Responsables de chacune des courtisanes ou des favorites, de leurs vêtements, de leur parure, de leur beauté, elles avaient fort à faire, occupées de les farder, de les épiler, de les coiffer, de les conseiller, de satisfaire leurs caprices, de leur glisser de précieuses recettes d'amour pour retenir les faveurs de leur seigneur et maître. Fatima se sentait en force. On lui avait même parlé déjà d'une suivante de la sultane Leïla Aïcha, très appréciée de sa maîtresse et qui était comme elle marseillaise. Et puis c'était un harem où les eunuques se montraient en général fort polis. Ce n'est pas le cas dans tous les harems. Mais Osman Ferradji ne mésestimait pas l'influence des vieilles servantes sur ses pensionnaires et savait se les attacher pour en faire d'excellentes geôlières.

Plus elle y réfléchissait, plus Fatima trouvait ce sérail plein de qualités. Elle n'était pas loin de penser que même celui du grand Sultan de Constantinople ne pouvait le dépasser en opulence et en raffinement. La seule ombre au tableau était le comportement de la captive française. Bientôt elle aussi semblait sur le point de se mettre à pleurer, à hurler et à s'égratigner le visage, comme les femmes indigènes d'Abd-el-Malek dans la pièce voisine, ou comme la petite Circassienne promise au lit royal dès ce soir, et que les eunuques avaient emportée hurlante de terreur à travers le dédale des couloirs et des patios. Quand les femmes se mettent à s'énerver, quand il y en a plus de mille assemblées, on peut prévoir un beau tapage et de regrettables excès. En Alger, Fatima avait vu des captives se jeter du haut des balcons et se fracasser le crâne sur les dalles des cours. D'étranges nostalgies saisissent parfois les étrangères. Angélique lui paraissait sur le point de céder à l'une de ces humeurs dangereuses et sombres. Fatima ne savait plus où donner de la tête. Il lui fallut dégager sa responsabilité. Elle requit les avis du second parmi les eunuques, le bras droit d'Osman Ferradji, le gros Rafaï. Celui-ci prescrivit de lui faire boire un calmant. On en avait déjà préparé pour la Circassienne.

Angélique, hébétée, hagarde, la tête brisée d'élancements douloureux, les regardait comme des figures de cauchemar, haïssant la présence de la vieille renégate, celle des négrillons naïfs aux yeux écarquillés et plus encore celle du sournois Rafaï avec son faux air de bonne nourrice navrée. C'était lui qui ordonnait toujours la flagellation des femmes indociles. Son martinet ne le quittait jamais. Elle les haïssait tous... L'odeur pénétrante des boiseries de cèdre augmentait sa migraine. Les cris aigus mais lointains, tout à coup la faisaient moins souffrir que des rires féminins, parvenant d'une baie grillagée avec un parfum de menthe et de thé vert.
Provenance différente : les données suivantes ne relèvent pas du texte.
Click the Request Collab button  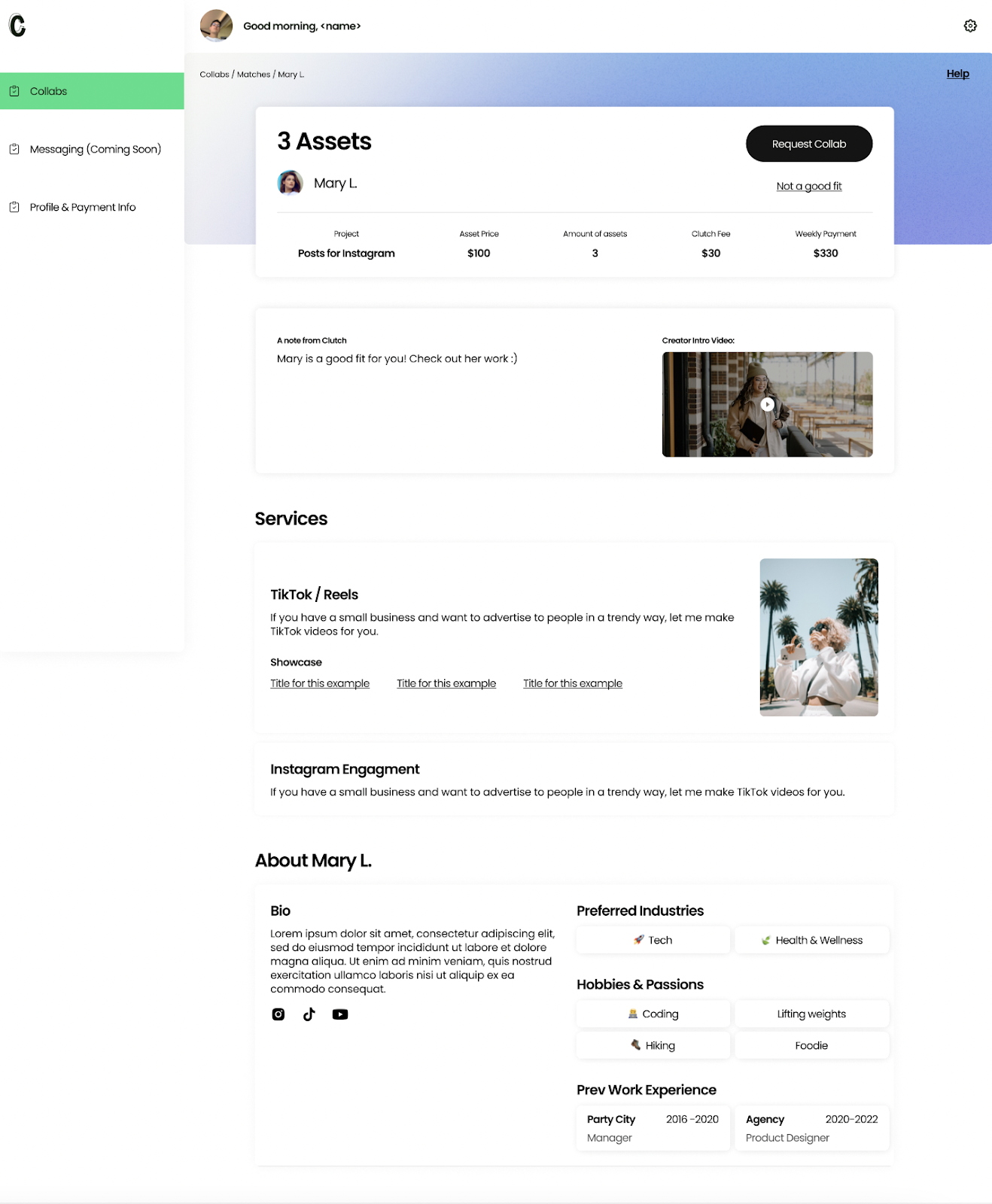point(809,144)
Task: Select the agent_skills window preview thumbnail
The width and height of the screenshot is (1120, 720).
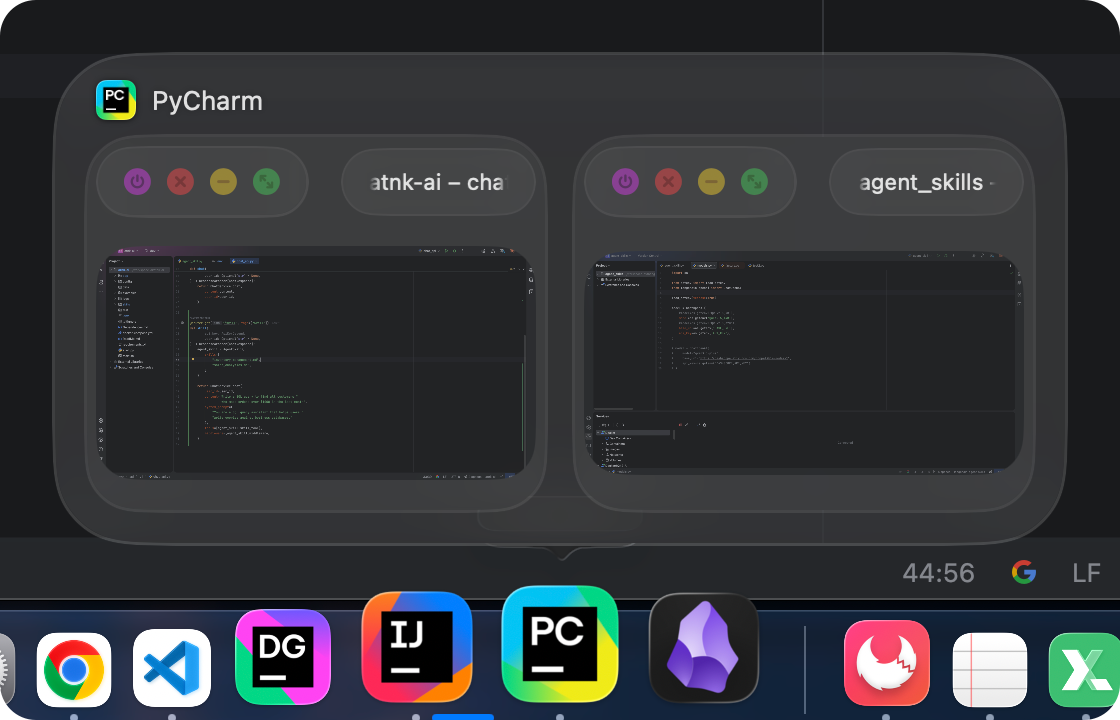Action: click(804, 360)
Elle sombra dans un sommeil nauséeux, pour retrouver, en s'éveillant dans la nuit, un autre visage noir penché sur elle, qu'elle pensa tout d'abord être celui d'un eunuque. Mais à la façon dont il était voilé et au signe bleu de Fatma, la fille de Mahomet, marquant son front, elle comprit que c'était une grande et énorme femme, drapant dans des plis de mousseline bleu sombre son ample poitrine de négresse abreuvée du lait gras des chamelles. Elle penchait sur Angélique sa face lippue, au regard perçant et avisé, tenant en main une lampe à huile qui noyait d'un halo de lumière jaune son apparition nocturne et celle, à ses côtés, claire comme une aurore, d'un ange au teint de dragée rose, aux cheveux de miel sous des mousselines nuageuses. Les deux femmes, la Blanche et la Noire, parlaient à mi-voix en arabe.

– Elle est belle, disait l'ange rose.